◆ **Task brief**
Exact copy, no pictures: output all the records that follow.

[Start of section]

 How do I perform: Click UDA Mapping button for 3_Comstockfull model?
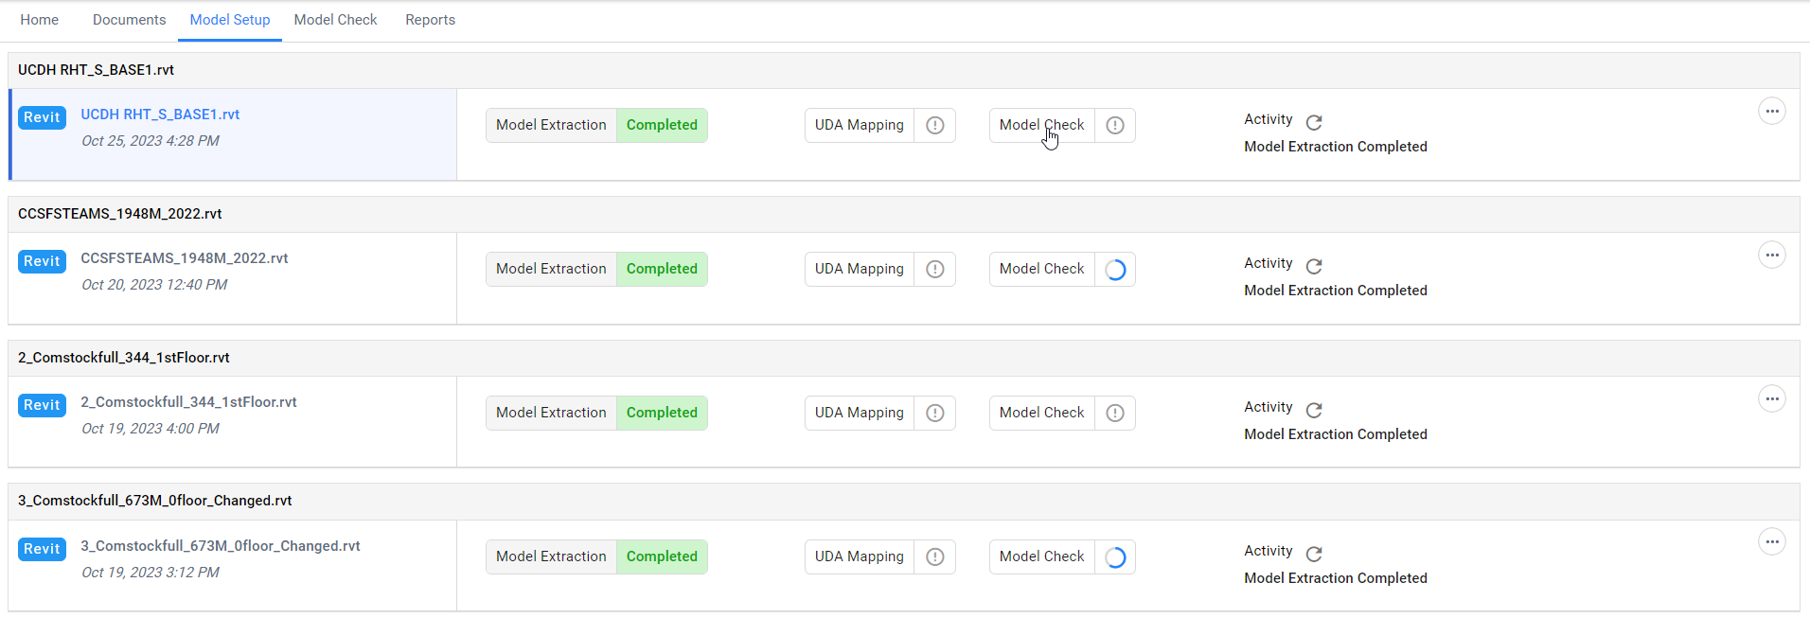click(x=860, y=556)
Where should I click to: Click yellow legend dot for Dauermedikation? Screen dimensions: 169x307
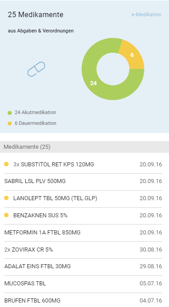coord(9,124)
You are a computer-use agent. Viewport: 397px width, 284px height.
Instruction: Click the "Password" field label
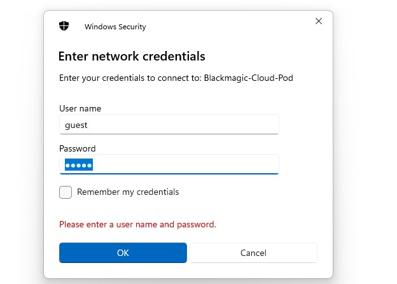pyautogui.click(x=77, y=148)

[End of section]

◆ **Task answer**
 How do I perform: Click UDA Mapping button for 3_Comstockfull model?
click(x=860, y=556)
Where should I click to: Click yellow legend dot for Dauermedikation? Screen dimensions: 169x307
coord(9,124)
You are a computer-use agent. Viewport: 397px width, 284px height.
Instruction: Click the "Password" field label
pyautogui.click(x=77, y=148)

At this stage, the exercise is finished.